The Mushy Middle sucks. It’s a site that doesn’t quite do the job that it’s supposed to do: persuade your customers to take the next step. You are in the mushy middle if you’re trying to be all things to all people and don’t have a disciplined Internet strategy. You’re in the mushy middle if you’re trying to be a General Store with no reason to exist. And your marketing or operational excellence is likely to be a frustrating experience: if people don’t see the need for you to exist, they won’t.
“Tweeners” are destined to fail. General Motors didn’t cut Cadillac or Chevy from its lineup, it cut the other brands: Saturn, Pontiac, Oldsmobile. In internet marketing it’s the same way.
Small business marketing means that you have to stand for one thing. WordPress makes it possible to build a website in a matter of hours. You don’t have to labor over anything, you can use Fantastico to deploy your website, Thesis or Headway or Woo Themes or Genesis to get launched, and be ready to advertise fast. And each website is taking advantage of the way to communicate to one group. So if you’re an attorney with some business in Criminal, DWI and Bankruptcy, make a site for each discipline, like Attorney Damon Chetson did.
If he tried to go after everyone on the same site with the same landing page, he’d fail. If he tried to go after everyone with an approach that suggested that he was doing everything all at once, that would lose. Instead, he’s in pursuit of each vertical on each website. And he avoids the mushy middle, he has credibility in those verticals.
Another part of the equation is limiting yourself geographically and having Trust in Google. Why? Consider: if you’re a home searcher, and you’re looking for property in one area, like Houston Texas, the more ultra local you get, the better. Think: subdivision. Because if people search on Google for a subdivision, you can come up, and you have the opportunity to demonstrate the standards you uphold and the virtues you have. And, it’s quite simply more easy to rank for a small area than a large one, and you’ll get more traffic.

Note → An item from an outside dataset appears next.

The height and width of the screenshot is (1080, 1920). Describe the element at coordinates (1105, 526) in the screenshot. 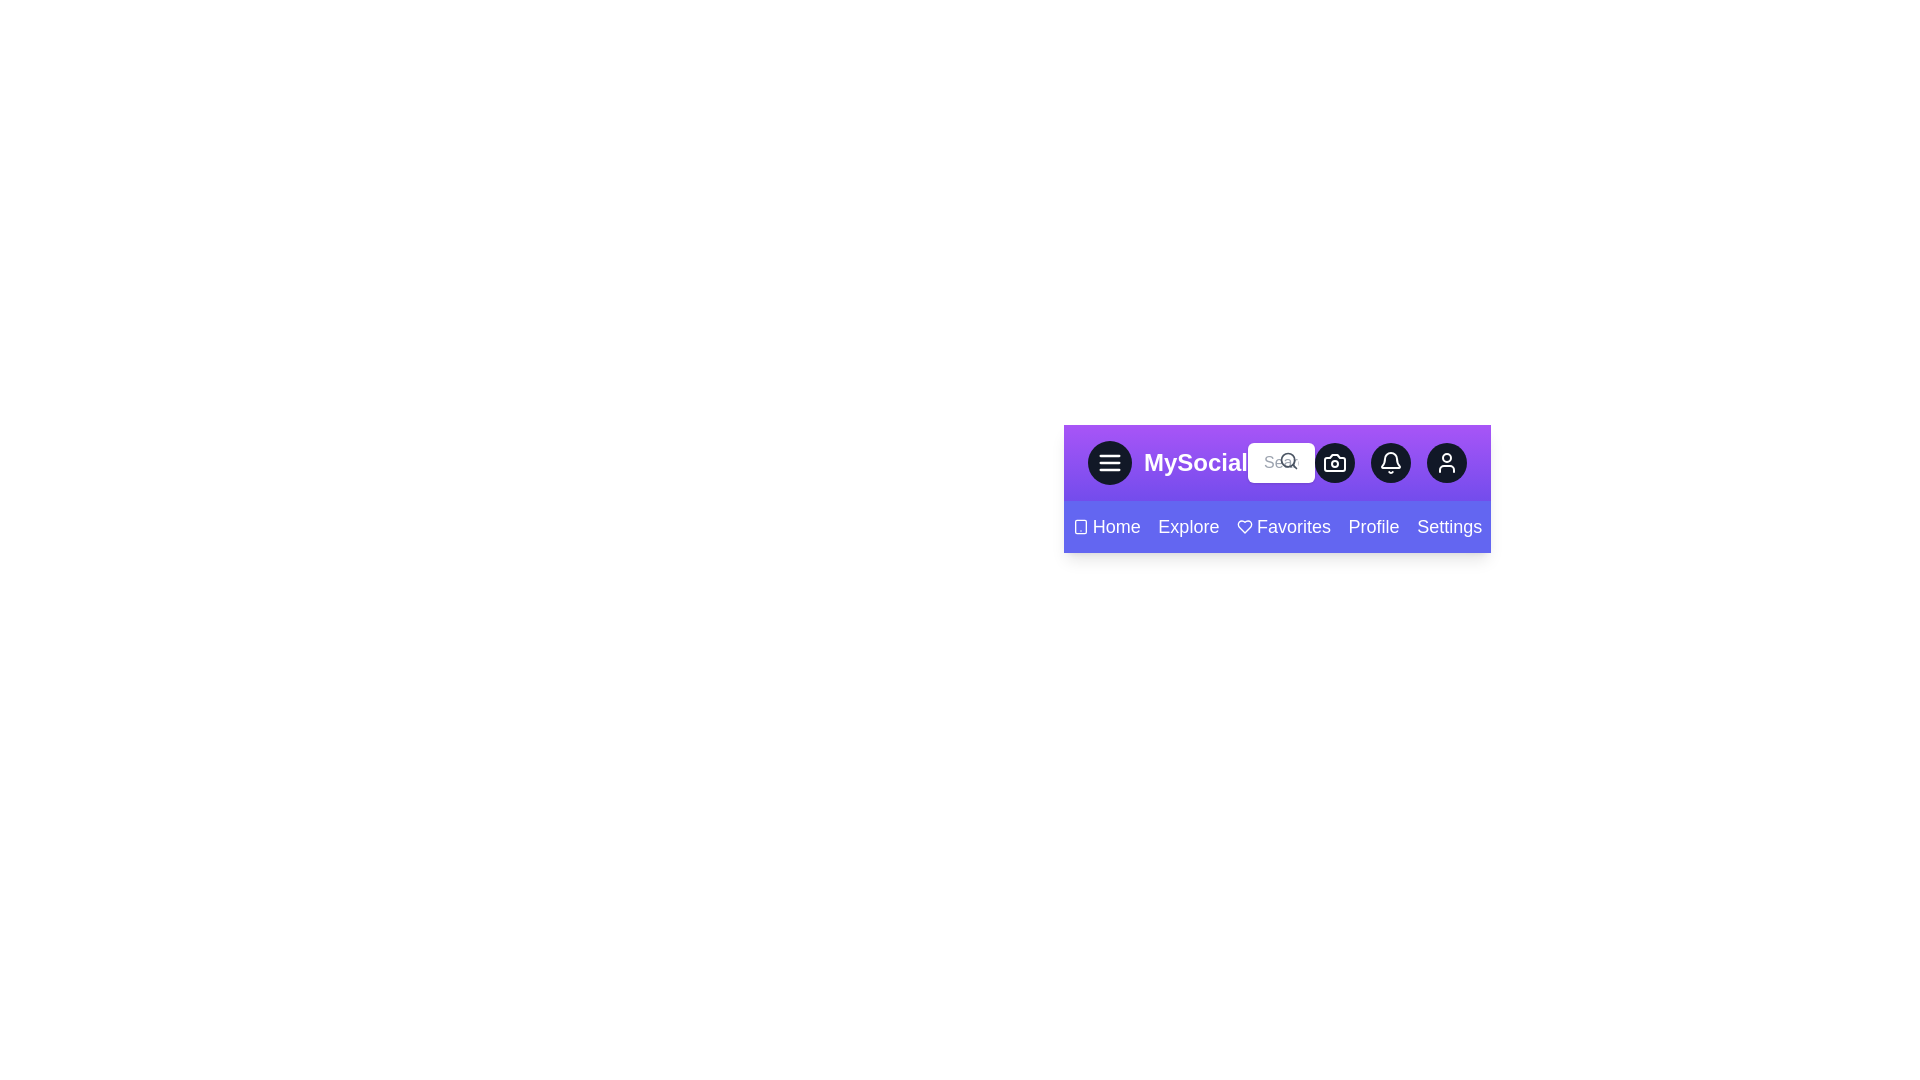

I see `the Home navigation link to navigate to its respective section` at that location.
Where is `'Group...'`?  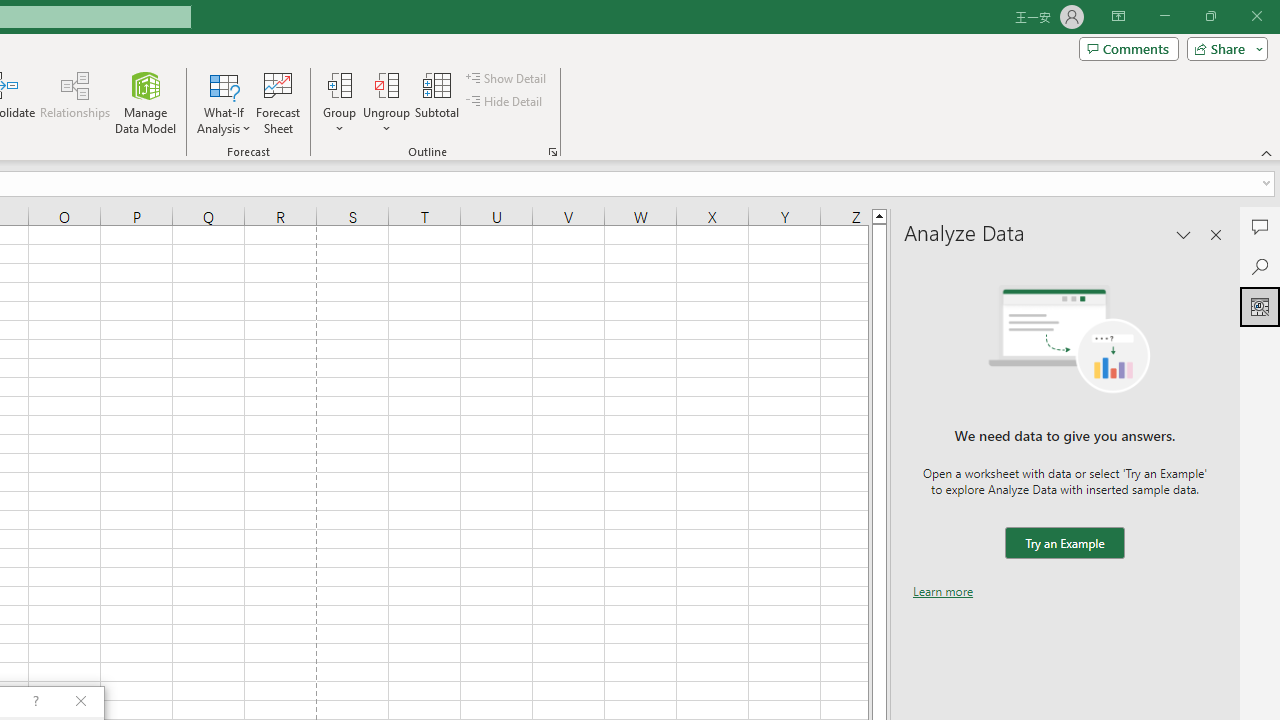
'Group...' is located at coordinates (339, 103).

Plus, if people start a search in one neighborhood, don’t you think they’ll be open to suggestions? Don’t you think they may look at other areas?
Pursuing a single idea on each website is the way to go. You can deploy your ideas on rapidly, and if it doesn’t work, you’ve spent a couple of hours and $7 bucks for a domain. That’s not a major risk to avoiding the mushy middle.

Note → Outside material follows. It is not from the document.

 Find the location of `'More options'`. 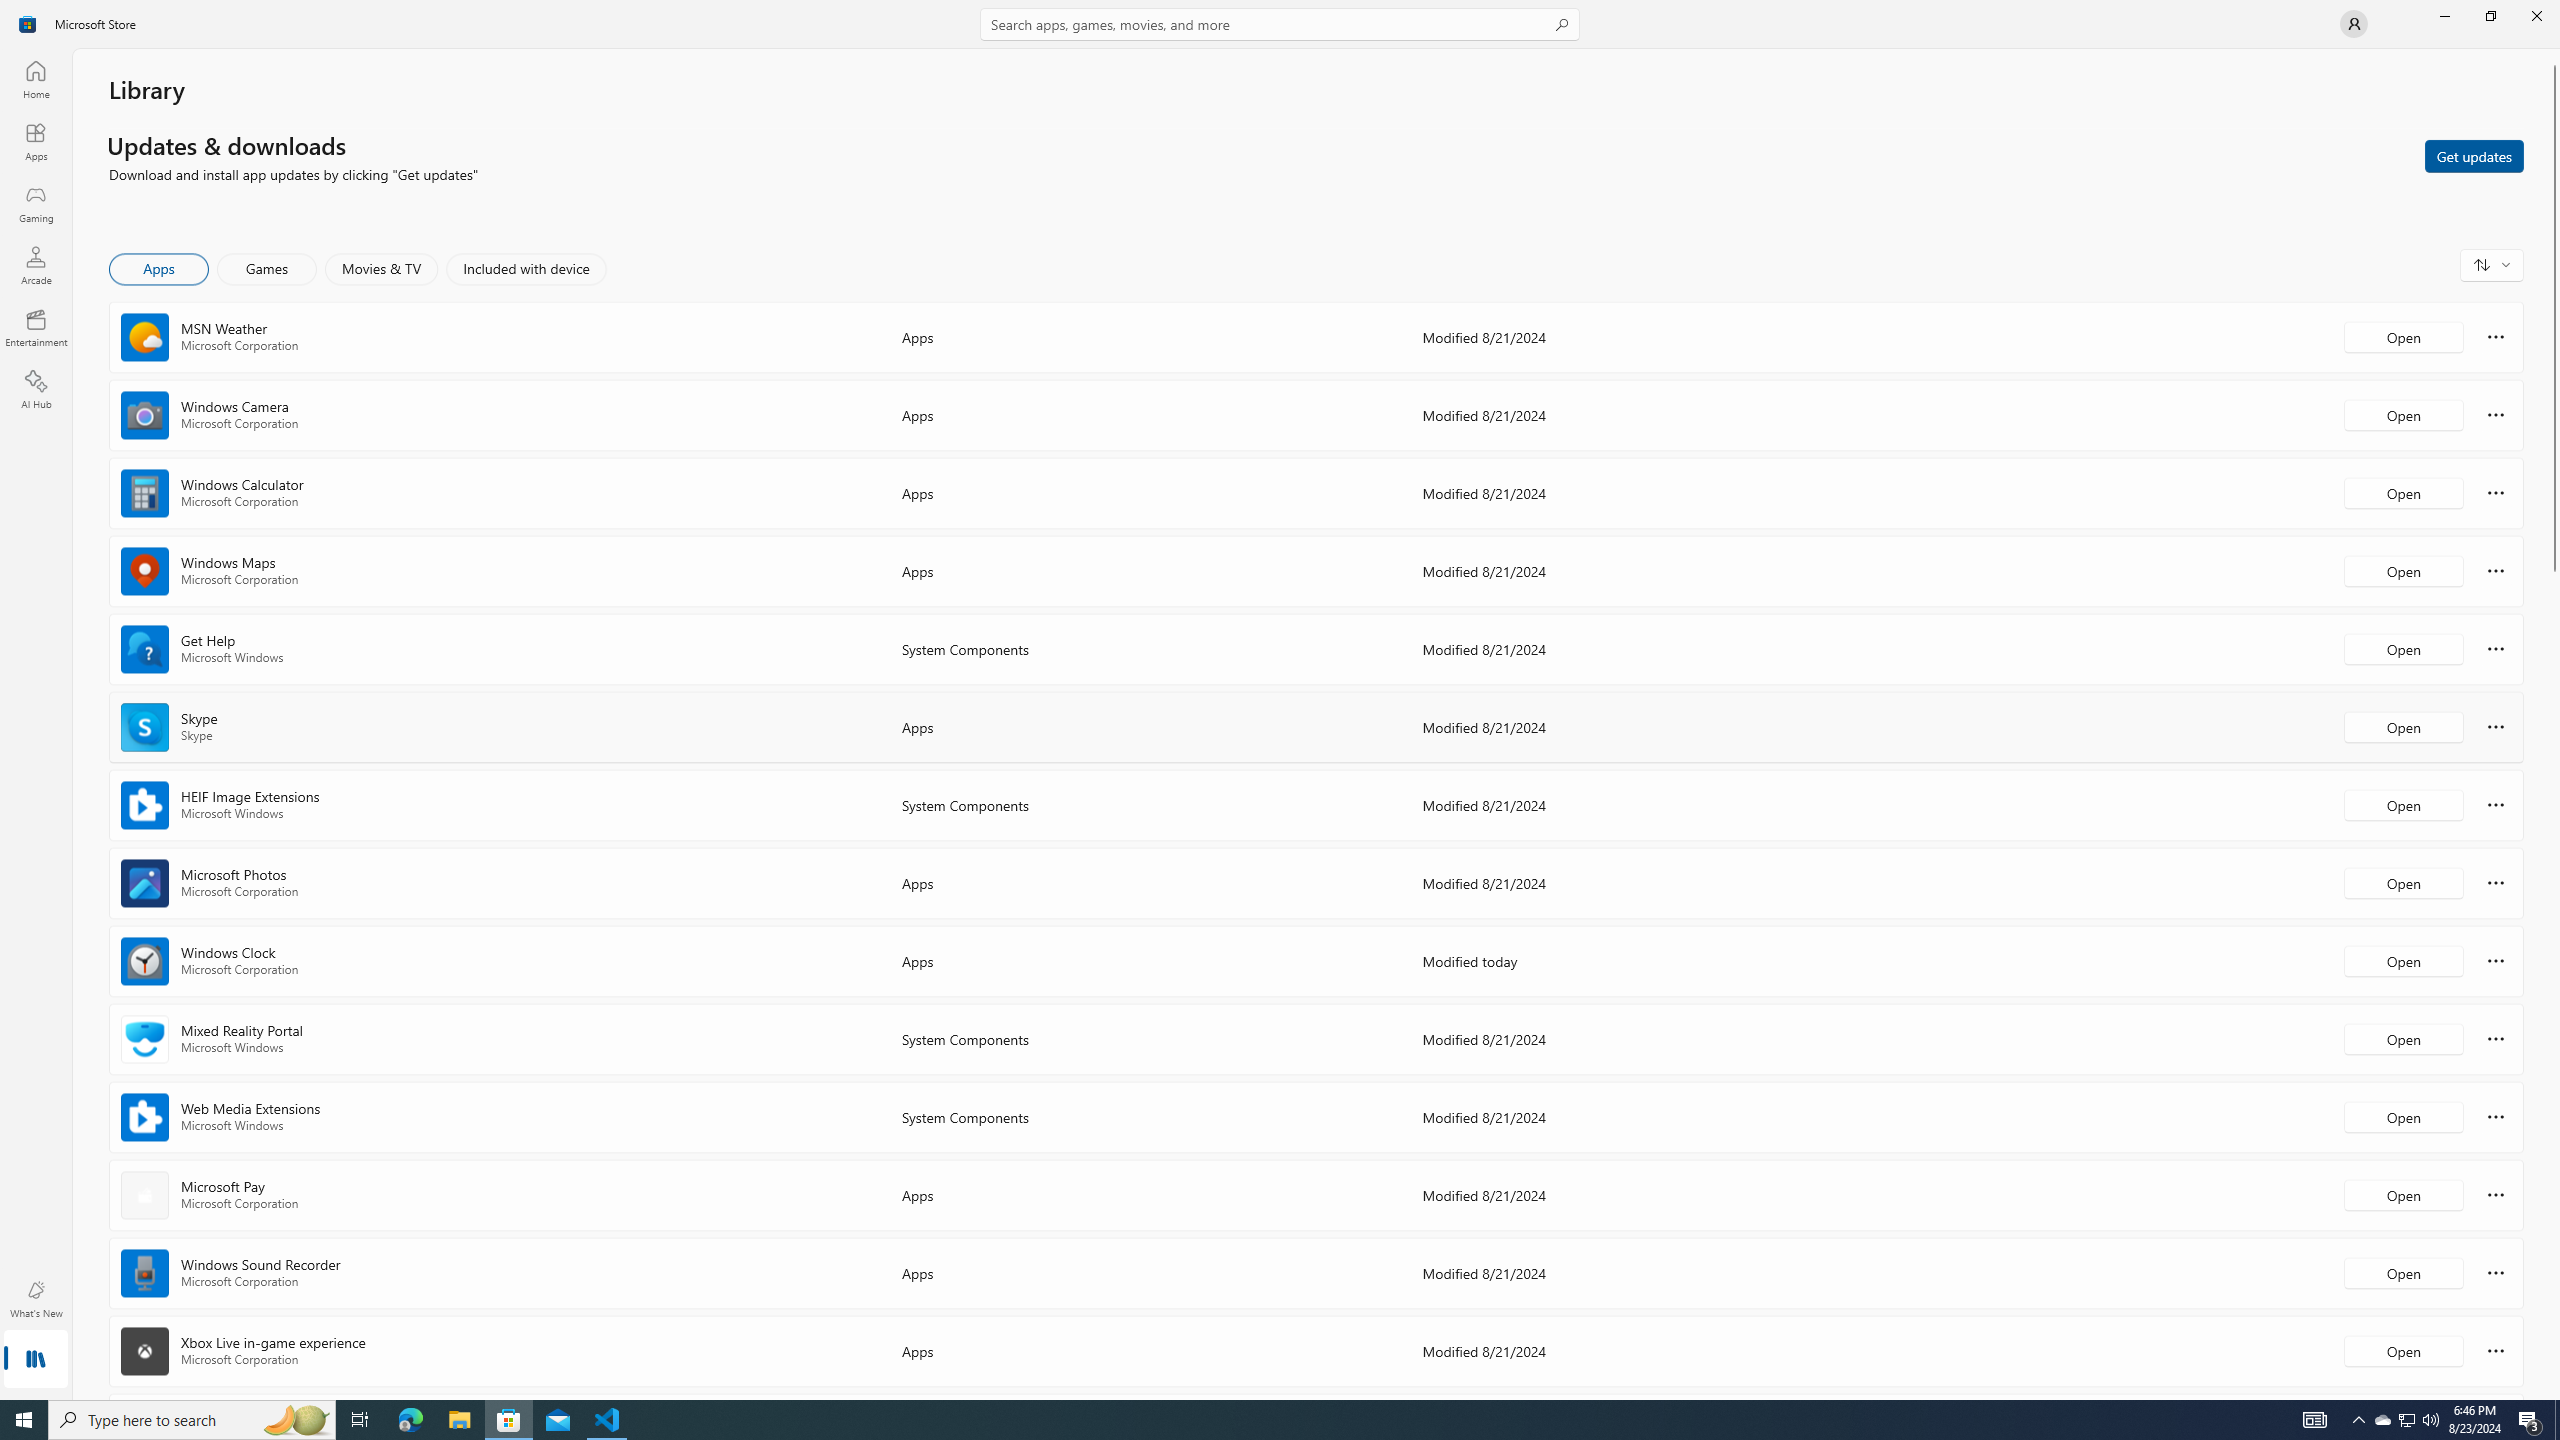

'More options' is located at coordinates (2495, 1349).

Now: how do you market these “satelite sites” and what is the overall goal?
The goal is the lead. It could be a phonecall it could be an “opt in” But you have to focus the site on generating leads, however it may be. One goal. You fail if you try several goals. Pursue a goal at the exclusion of others because other things will happen at the same time. When your page converts phone call requests, you’ll also get more e-mail opt ins.
Steps to take:
- Create a site with a single focus, narrow demographic. Your goal isn’t branding, its results.
- Create a site that seeks people coming in through one channel. (one email form, one phone call)
- Create a site that gives people just enough information that gets more.
- use Website Optimizer/Analytics to test & Tweak.
This isn’t the instructions to make a flagship blog, it’s the instructions to get started with internet marketing to the point of success.